Queen of Salyan
- Reign: 1766 – 1809
- Born: Gorkha Palace, Gorkha Kingdom
- Died: Kingdom of Nepal
- Spouse: Rana Bhim Shah (m. 1737)
- Nepali: विलासकुमारी
- Dynasty: Shah dynasty (by birth)
- Father: Prithvi Narayan Shah
- Mother: Indra Kumari Devi
- Religion: Hinduism

= Bilas Kumari =

Daughter of Prithvi Narayan Shah of Nepal

Bilas Kumari Devi (विलासकुमारी; sometimes anglicized as Vilas Kumari) was the Queen of Salyan State. Born to King Prithvi Narayan Shah and Indra Kumari Devi, she is best remembered for her contributions to her father's Unification of Nepal campaign.

== Biography ==
Bilas Kumari was born to King Prithvi Narayan Shah and Indra Kumari Devi. Her mother was the daughter of the king of Makwanpur, Hem Karna Sen. Due to disputes with Sen, Prithvi Narayan Shah had married Narendra Rajya Laxmi Devi in 1740. In 1766, Bilas Kumari was married to Rana Bhim Shah, Crown Prince of Salyan. Her marriage was arranged by priest Siddha Bhagwant Nath, subsequently, which created an ally for the Gorkha Kingdom. Salyan was a relatively poor kingdom, she once remarked to her father why he had married her to a state that could not comfortably feed her. As a dowry, Shah had promised to give lands of various Chaubisi Rajyas to Salyan.

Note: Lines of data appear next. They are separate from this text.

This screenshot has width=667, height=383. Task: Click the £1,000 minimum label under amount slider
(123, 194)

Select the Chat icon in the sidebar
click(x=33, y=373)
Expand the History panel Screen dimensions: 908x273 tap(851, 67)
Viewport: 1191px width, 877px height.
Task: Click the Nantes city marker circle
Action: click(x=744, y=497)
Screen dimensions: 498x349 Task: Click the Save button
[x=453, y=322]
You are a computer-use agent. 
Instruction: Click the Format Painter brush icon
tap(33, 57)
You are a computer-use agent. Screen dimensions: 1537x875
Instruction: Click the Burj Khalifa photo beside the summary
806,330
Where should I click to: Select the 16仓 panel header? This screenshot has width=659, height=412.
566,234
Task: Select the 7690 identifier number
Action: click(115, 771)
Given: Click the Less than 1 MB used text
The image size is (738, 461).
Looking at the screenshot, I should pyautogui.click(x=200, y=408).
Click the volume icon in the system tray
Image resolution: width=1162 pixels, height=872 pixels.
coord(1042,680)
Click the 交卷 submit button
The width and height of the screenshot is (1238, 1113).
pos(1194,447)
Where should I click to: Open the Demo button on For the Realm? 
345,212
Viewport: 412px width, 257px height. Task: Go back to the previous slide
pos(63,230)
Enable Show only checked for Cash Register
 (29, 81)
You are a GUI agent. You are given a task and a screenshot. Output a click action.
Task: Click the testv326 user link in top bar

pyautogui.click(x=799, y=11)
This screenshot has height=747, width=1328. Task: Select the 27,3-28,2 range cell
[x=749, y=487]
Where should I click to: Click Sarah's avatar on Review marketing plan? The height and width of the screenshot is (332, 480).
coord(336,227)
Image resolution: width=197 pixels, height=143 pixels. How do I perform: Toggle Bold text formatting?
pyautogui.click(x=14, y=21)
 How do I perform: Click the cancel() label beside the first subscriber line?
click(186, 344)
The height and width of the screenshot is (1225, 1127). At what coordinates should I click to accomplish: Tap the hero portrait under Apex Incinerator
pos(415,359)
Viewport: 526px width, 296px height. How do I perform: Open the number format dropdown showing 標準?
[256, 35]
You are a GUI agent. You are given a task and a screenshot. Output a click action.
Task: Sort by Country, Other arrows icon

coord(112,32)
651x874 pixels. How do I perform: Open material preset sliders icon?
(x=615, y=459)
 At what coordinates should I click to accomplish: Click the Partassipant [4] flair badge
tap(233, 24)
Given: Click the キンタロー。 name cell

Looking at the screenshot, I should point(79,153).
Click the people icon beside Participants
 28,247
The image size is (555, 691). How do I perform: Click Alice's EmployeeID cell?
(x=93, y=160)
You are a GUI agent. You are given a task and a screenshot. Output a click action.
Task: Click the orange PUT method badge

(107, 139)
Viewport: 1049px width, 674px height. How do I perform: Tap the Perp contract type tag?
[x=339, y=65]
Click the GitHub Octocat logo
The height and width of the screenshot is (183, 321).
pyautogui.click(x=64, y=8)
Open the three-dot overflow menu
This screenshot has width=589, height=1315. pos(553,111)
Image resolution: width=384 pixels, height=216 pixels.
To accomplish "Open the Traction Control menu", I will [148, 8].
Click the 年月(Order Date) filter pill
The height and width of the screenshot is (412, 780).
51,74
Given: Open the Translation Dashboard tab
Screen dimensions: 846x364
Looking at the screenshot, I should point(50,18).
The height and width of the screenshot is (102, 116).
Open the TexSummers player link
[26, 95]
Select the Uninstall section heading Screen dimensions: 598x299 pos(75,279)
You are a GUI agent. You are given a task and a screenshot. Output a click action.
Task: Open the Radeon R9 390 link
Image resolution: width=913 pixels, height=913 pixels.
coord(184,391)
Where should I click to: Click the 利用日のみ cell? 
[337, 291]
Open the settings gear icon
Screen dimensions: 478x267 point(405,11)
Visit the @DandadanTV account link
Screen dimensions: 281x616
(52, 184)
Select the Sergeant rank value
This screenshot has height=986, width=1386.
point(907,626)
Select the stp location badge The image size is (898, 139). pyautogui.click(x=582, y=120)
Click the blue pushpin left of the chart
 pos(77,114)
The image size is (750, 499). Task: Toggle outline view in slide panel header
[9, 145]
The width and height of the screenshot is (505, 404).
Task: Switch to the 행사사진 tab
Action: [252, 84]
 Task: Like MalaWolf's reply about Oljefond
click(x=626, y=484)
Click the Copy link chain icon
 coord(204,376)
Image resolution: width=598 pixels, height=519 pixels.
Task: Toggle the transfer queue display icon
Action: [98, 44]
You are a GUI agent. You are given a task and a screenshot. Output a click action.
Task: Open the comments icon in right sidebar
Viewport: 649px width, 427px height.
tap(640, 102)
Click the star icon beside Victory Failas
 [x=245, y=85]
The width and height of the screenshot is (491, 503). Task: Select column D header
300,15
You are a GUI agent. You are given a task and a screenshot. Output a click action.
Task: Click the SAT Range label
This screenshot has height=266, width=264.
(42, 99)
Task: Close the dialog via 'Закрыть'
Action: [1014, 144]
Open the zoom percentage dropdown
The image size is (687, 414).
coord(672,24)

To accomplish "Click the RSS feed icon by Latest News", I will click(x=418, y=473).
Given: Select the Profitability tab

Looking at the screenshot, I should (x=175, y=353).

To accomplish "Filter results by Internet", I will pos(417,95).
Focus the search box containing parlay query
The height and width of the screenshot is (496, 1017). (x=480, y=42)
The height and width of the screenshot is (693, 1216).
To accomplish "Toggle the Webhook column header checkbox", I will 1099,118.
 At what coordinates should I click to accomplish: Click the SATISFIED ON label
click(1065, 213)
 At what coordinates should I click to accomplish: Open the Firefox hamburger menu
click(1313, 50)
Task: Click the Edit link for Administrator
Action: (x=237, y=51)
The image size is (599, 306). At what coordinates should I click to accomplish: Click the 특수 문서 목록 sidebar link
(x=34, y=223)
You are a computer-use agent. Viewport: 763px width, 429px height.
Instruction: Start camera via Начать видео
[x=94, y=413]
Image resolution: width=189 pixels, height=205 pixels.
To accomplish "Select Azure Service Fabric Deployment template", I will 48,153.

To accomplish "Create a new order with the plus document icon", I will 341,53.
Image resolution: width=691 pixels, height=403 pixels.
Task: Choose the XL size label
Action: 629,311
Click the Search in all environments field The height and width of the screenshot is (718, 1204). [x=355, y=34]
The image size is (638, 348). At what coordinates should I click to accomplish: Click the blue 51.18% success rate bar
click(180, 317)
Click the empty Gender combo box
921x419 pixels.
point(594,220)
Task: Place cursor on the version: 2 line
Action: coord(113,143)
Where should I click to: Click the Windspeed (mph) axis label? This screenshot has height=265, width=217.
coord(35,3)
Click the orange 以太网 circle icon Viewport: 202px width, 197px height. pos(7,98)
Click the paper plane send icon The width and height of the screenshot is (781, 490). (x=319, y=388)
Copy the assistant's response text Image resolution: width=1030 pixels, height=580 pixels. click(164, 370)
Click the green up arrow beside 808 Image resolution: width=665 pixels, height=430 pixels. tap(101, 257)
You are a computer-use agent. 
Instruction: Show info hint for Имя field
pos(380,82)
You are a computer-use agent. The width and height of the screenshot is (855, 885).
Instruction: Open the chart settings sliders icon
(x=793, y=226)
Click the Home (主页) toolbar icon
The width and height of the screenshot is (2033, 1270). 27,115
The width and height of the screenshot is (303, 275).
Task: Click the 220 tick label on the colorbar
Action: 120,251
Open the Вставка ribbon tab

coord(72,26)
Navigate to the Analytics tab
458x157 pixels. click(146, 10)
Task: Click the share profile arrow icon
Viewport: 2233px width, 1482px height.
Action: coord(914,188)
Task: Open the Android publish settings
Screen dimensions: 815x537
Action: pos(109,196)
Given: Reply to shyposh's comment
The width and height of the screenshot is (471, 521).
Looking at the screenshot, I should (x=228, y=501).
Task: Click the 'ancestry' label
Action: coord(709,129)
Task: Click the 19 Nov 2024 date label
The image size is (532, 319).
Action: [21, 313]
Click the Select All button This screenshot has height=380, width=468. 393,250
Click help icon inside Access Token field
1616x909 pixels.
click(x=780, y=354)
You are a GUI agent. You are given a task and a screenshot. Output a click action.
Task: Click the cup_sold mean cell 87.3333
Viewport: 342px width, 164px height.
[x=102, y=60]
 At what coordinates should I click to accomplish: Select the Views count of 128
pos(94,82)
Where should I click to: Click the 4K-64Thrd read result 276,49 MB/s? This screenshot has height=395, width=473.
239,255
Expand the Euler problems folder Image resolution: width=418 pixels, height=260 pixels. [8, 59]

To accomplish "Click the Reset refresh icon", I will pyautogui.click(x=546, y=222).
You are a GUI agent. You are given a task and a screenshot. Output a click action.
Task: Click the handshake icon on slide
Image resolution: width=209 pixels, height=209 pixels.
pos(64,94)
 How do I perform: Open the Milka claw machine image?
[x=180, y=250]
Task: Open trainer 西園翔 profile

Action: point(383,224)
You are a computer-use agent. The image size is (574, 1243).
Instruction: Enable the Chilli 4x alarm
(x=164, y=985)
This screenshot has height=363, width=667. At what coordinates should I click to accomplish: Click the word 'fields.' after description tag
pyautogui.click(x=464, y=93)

After her father's death, the Unification of Nepal was notability led by her half-brother Bahadur Shah and her step-mother Narendra Rajya Laxmi Devi. Bilas Kumari also participated in the battles of Argha, and Khanchi. After the king of Salyan went to Kashi, he crowned Rana Bhim Shah as the king. After Sher Bahadur Shah had assassinated deposed King Rana Bahadur Shah, she went to visit him in Nepal Durbar. She wanted to punish Bhimsen Thapa who she had believed had killed her half-brother. After Thapa had learned about her plan, he sent her back to Salyan and he created a plan to annex the state into Nepal. Despite being a daughter of Prithvi Narayan Shah, she was sanctioned severely by the court and she had sent her son, Raghunath Shah, to Oudh State for protection. Bilas Kumari was exiled in 1809.

== Legacy ==
Basant Maharjan writing for Himal Khabar said her contributions to the Unification of Nepal had largely been forgotten and he also added that she should be remembered as she played an important role during the campaign.